Segment Start: Document text

Health & Wellness

The Reproductive Health Technologies Project (RHTP) worked to change the political and commercial climate in the United States so every woman has access to safe and effective technologies to become pregnant when she is ready, prevent or end pregnancy when she is not, maintain a healthy pregnancy, and promote her health and well being throughout her reproductive life.

RHTP took an expansive view of technology: reproductive technologies mean not only those necessary to prevent or terminate a pregnancy, but those that assist in the creation and maintenance of healthy pregnancies as well as the information and supports needed to make informed decisions.

The reproductive health needs of women and men change over time and are influenced by a variety of biological and situational factors. It is estimated that a woman spends approximately three decades of her life attempting not to become pregnant.  During this time, physical, behavioral and environmental factors may impact a woman’s or couple’s ability to become pregnant in the future. Additionally, the number of women and men choosing to delay having children continues to rise, increasing the demand for infertility treatments.

Assisted Reproductive Technologies

Assisted reproductive technology (ART) refers to a range of methods used to circumvent human infertility. These procedures typically involve surgically removing eggs from a woman’s ovaries, combining them with sperm in the laboratory, and either implanting them in the woman’s body or making them available to another woman. The three primary types of ART include:

  • in vitro fertilization (IVF) – a common procedure in which eggs are surgically removed from the ovary and mixed with sperm in a petri dish (literally “in glass”). The resulting embryo(s) is then transferred to the women’s uterus.
  • gamete intrafallopian transfer (GIFT) – a procedure in which gametes are transferred directly into the fallopian tubes. In GIFT, fertilization occurs inside the body.
  • zygote intrafallopian transfer (ZIFT) – a procedure in which a zygote (the cell resulting from the union of two gametes) is transferred directly into the fallopian tubes.

Since the first successful IVF birth in 1978, the number of ART births has steadily increased — there are now more than one million children who were born as a result of ART. Although data on ART is limited, in the US alone there were approximately 115,392 ART procedures resulting in 45,751 babies born in 2002 — a 45% increase from 1996. A recent report shows the number of babies born annually as a result of ART in the US is nearing one percent.

Segment End: Document text
Segment Start: Record excerpts

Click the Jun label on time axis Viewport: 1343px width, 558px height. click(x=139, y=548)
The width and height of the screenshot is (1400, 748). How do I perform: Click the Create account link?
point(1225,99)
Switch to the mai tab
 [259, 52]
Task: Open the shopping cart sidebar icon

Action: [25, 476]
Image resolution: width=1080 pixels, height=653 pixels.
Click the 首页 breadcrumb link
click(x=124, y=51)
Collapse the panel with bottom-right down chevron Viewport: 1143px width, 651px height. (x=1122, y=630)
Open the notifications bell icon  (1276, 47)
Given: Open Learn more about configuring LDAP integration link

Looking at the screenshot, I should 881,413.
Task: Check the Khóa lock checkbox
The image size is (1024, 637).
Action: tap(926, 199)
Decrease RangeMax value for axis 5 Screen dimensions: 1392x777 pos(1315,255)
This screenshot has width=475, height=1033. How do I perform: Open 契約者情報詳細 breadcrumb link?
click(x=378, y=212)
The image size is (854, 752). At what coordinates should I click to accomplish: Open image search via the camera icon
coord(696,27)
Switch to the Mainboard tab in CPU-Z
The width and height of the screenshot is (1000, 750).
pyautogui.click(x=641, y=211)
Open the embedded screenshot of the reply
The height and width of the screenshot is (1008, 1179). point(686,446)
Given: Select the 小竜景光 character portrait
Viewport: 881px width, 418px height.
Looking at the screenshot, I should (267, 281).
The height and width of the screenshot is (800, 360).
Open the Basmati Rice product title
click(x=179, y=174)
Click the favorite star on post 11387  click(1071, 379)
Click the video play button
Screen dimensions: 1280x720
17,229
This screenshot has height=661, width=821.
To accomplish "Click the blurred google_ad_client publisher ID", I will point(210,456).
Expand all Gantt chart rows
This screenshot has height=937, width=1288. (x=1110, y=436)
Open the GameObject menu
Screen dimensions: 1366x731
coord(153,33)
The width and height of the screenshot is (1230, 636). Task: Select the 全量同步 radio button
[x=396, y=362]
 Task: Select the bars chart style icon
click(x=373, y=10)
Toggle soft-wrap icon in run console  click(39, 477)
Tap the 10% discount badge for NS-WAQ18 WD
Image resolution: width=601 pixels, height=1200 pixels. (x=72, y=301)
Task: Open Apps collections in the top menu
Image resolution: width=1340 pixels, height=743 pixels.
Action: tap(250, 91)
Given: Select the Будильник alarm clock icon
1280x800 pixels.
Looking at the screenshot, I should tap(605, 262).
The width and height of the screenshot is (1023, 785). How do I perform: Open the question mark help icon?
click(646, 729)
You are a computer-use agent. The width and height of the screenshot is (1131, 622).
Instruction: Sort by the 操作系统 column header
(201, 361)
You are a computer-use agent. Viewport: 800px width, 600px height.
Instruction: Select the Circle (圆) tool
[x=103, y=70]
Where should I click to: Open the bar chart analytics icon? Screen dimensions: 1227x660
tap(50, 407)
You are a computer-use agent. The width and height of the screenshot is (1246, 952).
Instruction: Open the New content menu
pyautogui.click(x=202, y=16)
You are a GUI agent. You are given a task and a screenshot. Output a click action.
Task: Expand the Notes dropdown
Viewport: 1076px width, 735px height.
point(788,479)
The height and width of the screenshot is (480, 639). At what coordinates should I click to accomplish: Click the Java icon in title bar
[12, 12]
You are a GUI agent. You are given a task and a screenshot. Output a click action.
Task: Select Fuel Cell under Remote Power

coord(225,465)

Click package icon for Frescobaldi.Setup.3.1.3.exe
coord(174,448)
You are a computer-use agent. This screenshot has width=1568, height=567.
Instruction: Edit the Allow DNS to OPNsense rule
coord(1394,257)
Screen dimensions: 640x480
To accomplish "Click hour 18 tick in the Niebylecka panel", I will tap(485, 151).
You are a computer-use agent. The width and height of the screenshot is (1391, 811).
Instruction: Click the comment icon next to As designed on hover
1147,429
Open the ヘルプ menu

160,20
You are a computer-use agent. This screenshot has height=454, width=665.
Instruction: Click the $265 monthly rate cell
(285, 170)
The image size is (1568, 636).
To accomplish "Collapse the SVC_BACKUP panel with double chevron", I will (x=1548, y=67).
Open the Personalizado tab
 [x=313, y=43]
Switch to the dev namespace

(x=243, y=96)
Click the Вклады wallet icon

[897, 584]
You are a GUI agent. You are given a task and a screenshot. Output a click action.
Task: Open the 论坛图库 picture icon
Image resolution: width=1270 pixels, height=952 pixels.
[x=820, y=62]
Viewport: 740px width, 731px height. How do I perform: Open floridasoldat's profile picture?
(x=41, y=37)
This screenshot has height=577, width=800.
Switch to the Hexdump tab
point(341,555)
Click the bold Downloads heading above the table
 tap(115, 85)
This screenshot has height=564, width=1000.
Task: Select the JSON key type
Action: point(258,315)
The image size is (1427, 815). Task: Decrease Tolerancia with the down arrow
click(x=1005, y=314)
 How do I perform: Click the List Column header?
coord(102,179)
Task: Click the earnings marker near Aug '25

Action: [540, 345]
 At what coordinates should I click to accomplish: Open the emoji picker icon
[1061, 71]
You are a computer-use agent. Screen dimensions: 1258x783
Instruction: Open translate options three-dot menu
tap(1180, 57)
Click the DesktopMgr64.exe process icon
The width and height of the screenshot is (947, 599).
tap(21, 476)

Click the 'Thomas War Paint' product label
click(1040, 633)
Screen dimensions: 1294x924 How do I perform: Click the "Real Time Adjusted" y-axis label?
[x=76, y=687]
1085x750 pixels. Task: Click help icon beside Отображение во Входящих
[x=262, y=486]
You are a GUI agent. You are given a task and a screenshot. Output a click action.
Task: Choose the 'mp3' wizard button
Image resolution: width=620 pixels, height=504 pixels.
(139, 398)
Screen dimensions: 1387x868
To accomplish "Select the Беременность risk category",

Segment End: Record excerpts

Work instruction 1> Write out the passage of the reproductive health technologies text that opens with the words containing "Health & Wellness" and closes with "her reproductive life.".
Work instruction 2> Continue the text on reproductive health technologies from its final sentence.
The entries above are not relevant to the work that follows.

Answer space 1>
Health & Wellness

The Reproductive Health Technologies Project (RHTP) worked to change the political and commercial climate in the United States so every woman has access to safe and effective technologies to become pregnant when she is ready, prevent or end pregnancy when she is not, maintain a healthy pregnancy, and promote her health and well being throughout her reproductive life.

Answer space 2>
Although ART has been around for several decades, recent scientific advances and the growing number of infertility advocates have sparked national debates on issues ranging from calls for tighter controls over the types of ART procedures used to insurance coverage for infertility treatments.

Environmental Contaminants and Fertility

The growing trend in a range of infertility problems has caused a number of scientists, health care professionals, and advocates to take a closer look at the relationship between environmental contaminants and fertility. In late February 2005, at the Vallombrosa Retreat Center in California, the Fertility/Early Pregnancy Compromise Work Group of the Collaborative on Health and the Environment (CHE) and the Stanford University School of Medicine’s Women’s Health hosted Understanding Environmental Contaminants and Human Fertility Compromise: Science and Strategy.

The gathering was the first time women’s health and reproductive rights advocates met with researchers in reproductive epidemiology, biology, toxicology and clinical medicine to assess the state of environmental health science in relation to human infertility. The outcome document, known as the Vallombrosa Consensus Statement, outlines what we know, what we think we know and what we want to know more about when it comes to the links between environmental contaminants and human fertility.